## TEXT
----------------

I really wanted to join in on this chat since I was lucky enough to attend a Greek Winemaker experience in NYC last May. I was extremely impressed by the wines I tasted and enjoyed talking to the winemakers learning about the wines of the country. It was my first experience with Greek wines and have kept my eyes open for more opportunities to taste.

I wasn’t sure I was going to be able to participate since I had just returned to New Jersey from California on Labor Day and am actually flying back to California on Friday. I wasn’t sure I would have time to find a wine and cook a meal. Luckily, I found an evening that I had time, so I was all in!

Confused Country

There is a new Mediterranean grill restaurant in Fresno called Tofas. Last week, I checked out the menu and saw a Falafel wrap. I had never heard of this before, but according to the menu it was a combination of fava and chick peas with spices, lettuce and tomato in something called a juju sauce.  It sounded delicious, so I placed the order and let me tell you it was love at first bite!

----------------

## DATA EXCERPTS

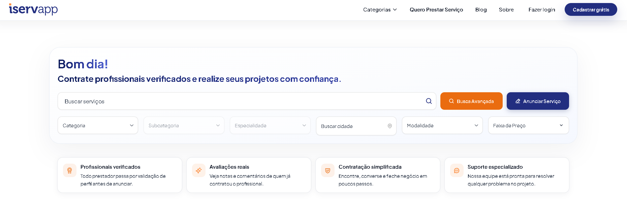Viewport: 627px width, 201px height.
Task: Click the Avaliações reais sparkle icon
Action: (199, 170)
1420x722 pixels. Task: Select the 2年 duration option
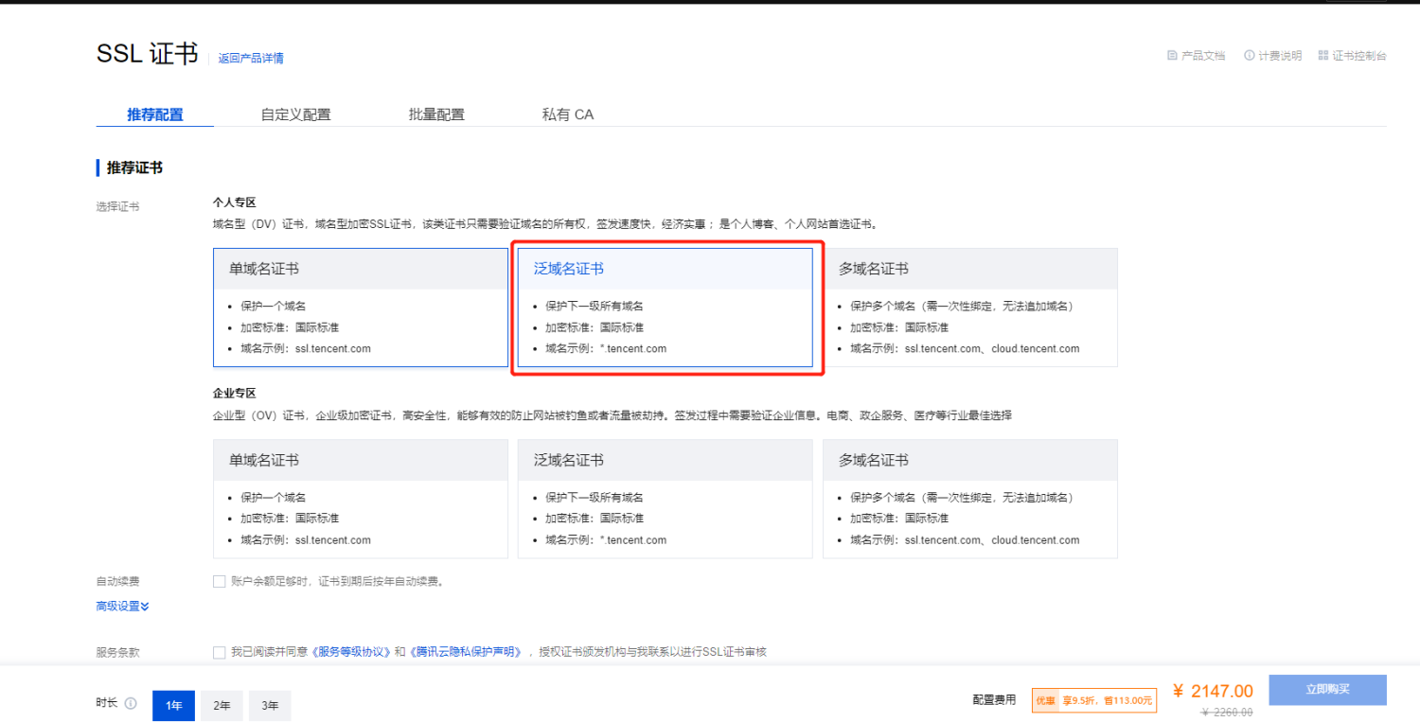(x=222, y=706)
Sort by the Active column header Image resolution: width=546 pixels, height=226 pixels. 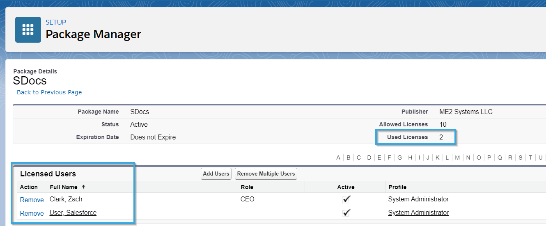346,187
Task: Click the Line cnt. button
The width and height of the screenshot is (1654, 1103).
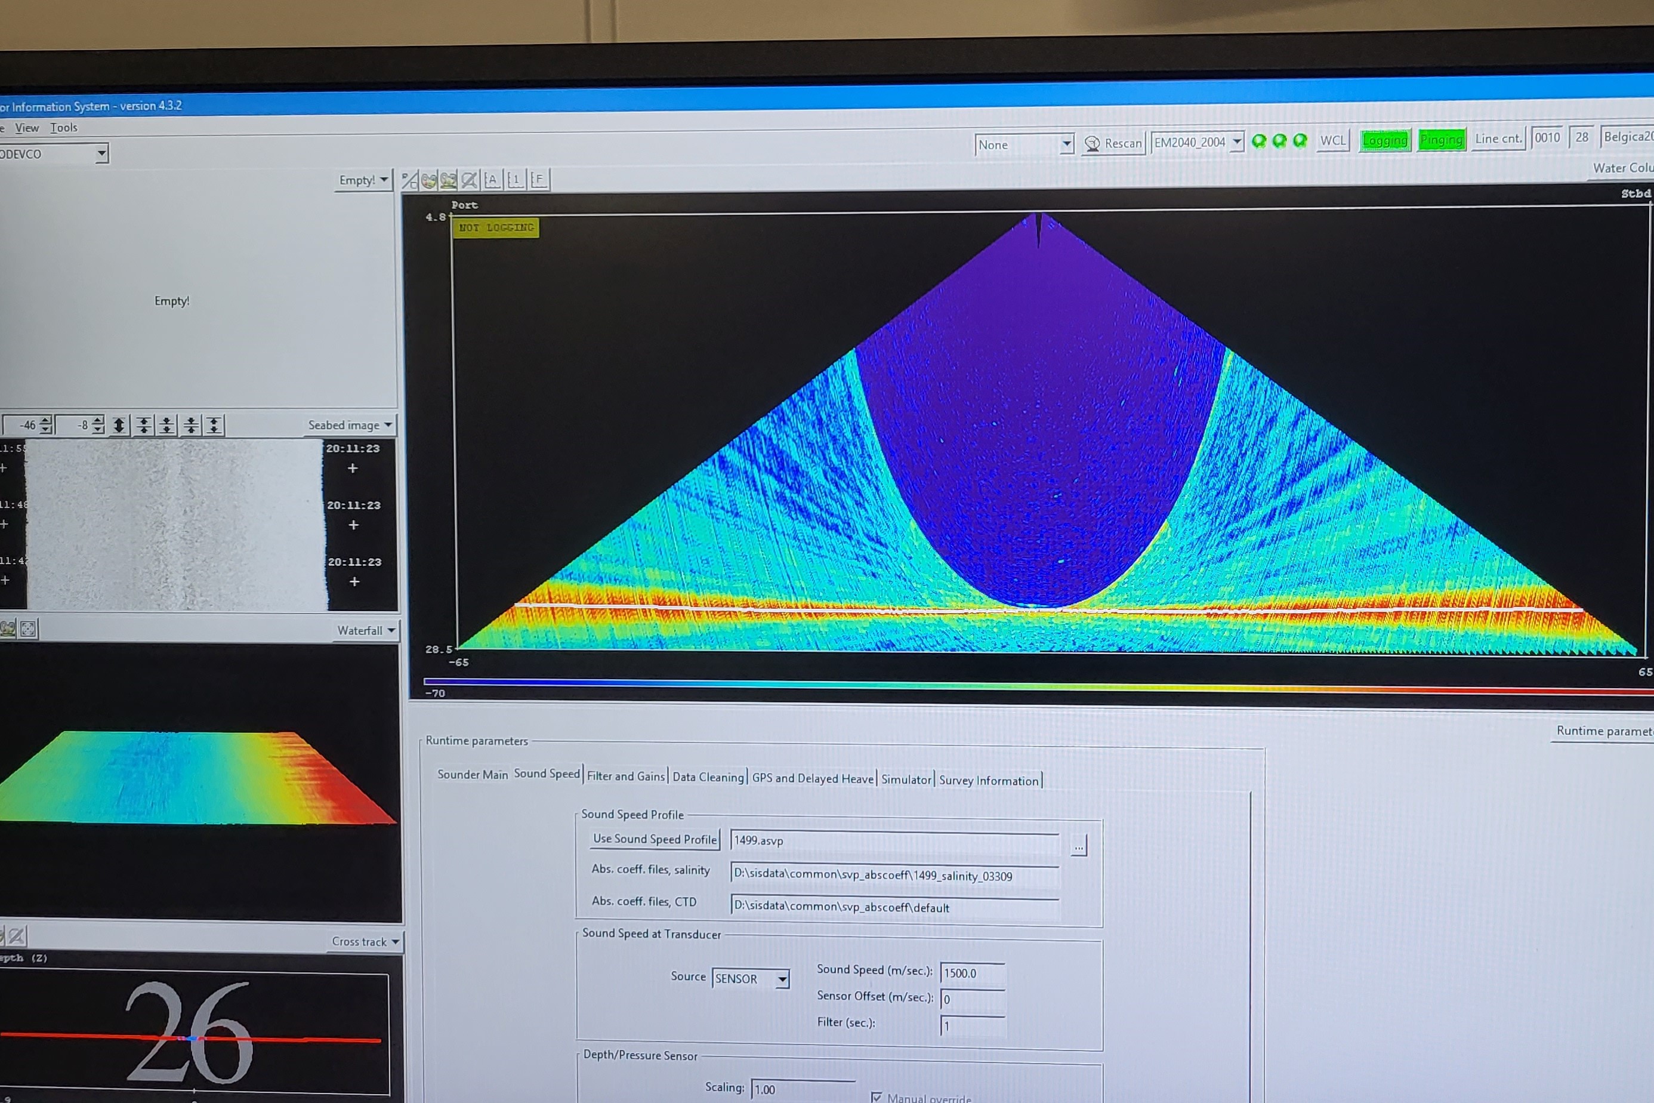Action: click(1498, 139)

----------------

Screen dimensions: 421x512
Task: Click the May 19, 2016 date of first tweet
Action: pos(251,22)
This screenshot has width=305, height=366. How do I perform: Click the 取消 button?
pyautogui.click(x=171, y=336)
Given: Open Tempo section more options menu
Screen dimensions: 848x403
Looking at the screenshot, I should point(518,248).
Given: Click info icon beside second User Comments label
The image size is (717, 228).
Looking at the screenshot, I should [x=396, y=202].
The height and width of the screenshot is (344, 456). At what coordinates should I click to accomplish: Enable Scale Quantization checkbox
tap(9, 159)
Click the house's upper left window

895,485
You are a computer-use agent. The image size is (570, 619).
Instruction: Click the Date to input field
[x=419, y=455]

----------------

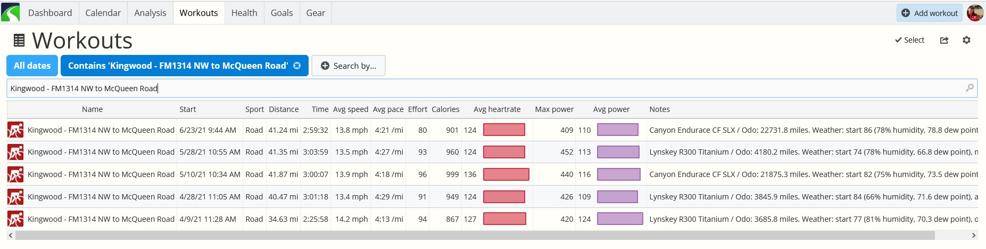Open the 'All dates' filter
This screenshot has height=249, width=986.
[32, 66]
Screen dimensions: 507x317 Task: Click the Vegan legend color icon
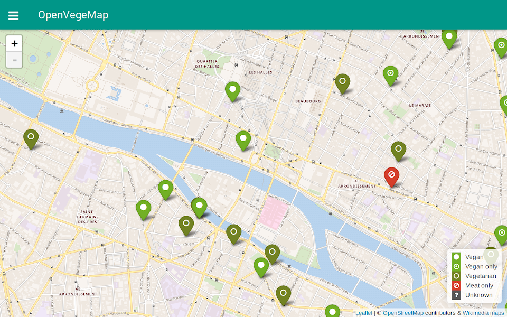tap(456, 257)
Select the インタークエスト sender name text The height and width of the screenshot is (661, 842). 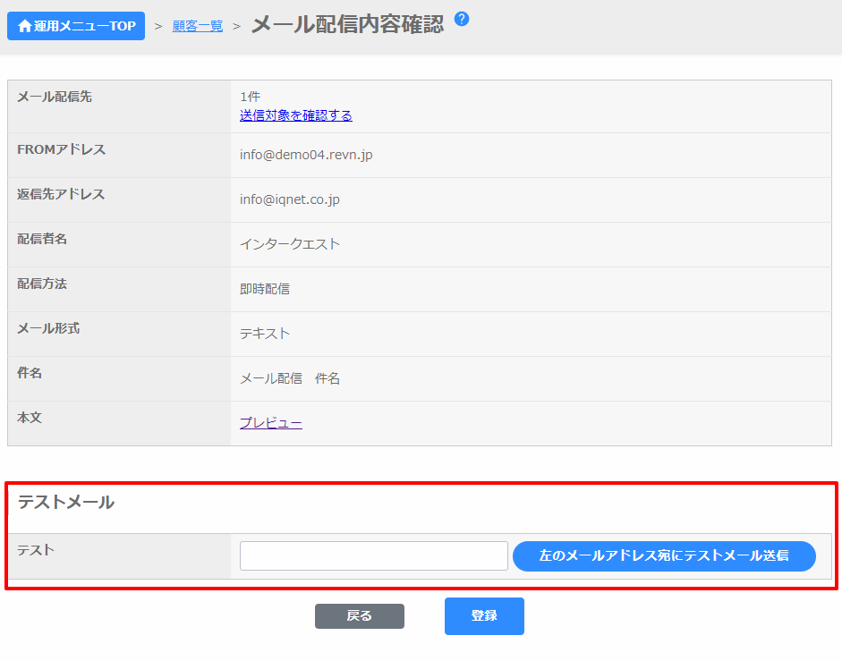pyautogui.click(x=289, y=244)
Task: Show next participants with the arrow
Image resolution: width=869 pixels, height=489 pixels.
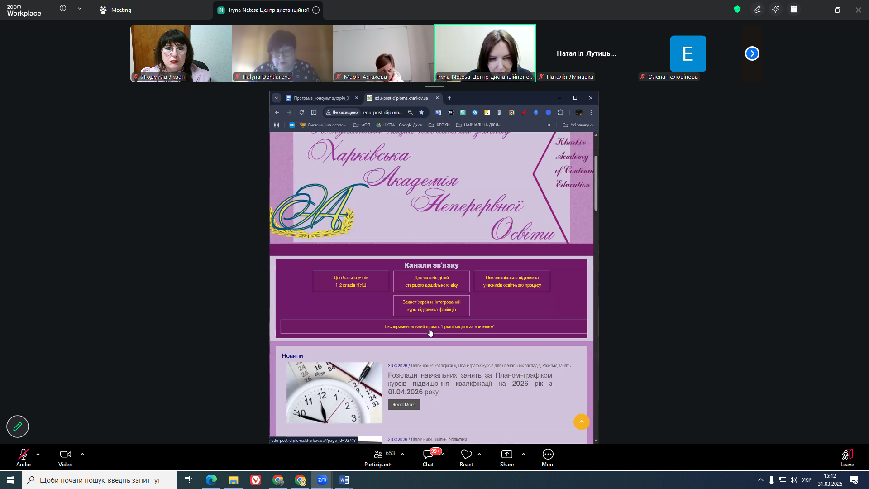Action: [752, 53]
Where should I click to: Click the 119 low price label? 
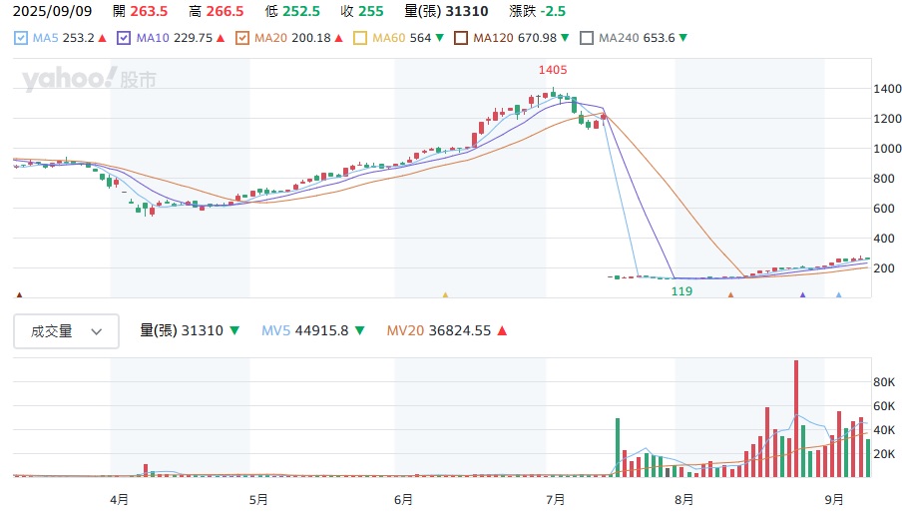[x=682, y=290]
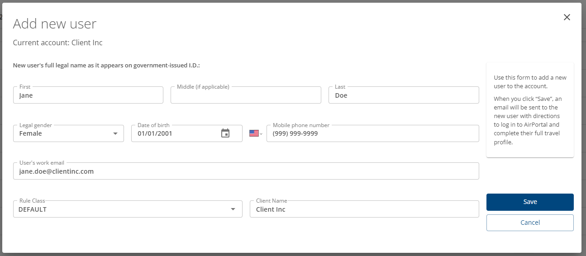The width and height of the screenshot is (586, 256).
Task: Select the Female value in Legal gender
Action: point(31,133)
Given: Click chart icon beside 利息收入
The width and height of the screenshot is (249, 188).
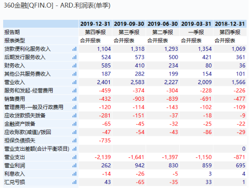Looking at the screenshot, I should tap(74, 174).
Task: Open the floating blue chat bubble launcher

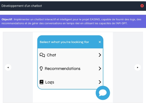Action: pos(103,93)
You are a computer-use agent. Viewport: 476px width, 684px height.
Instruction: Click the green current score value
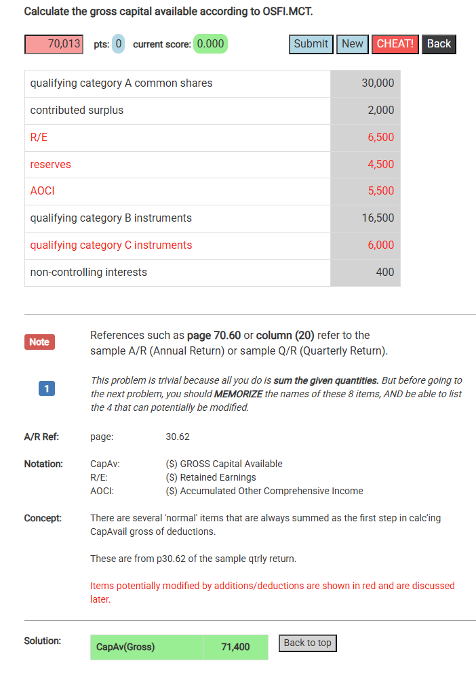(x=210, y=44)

----------------

## TASK INSTRUCTIONS
What is the new Mediterranean grill restaurant in Fresno called, according to the Greek wine text?

## ANSWER BELOW
Tofas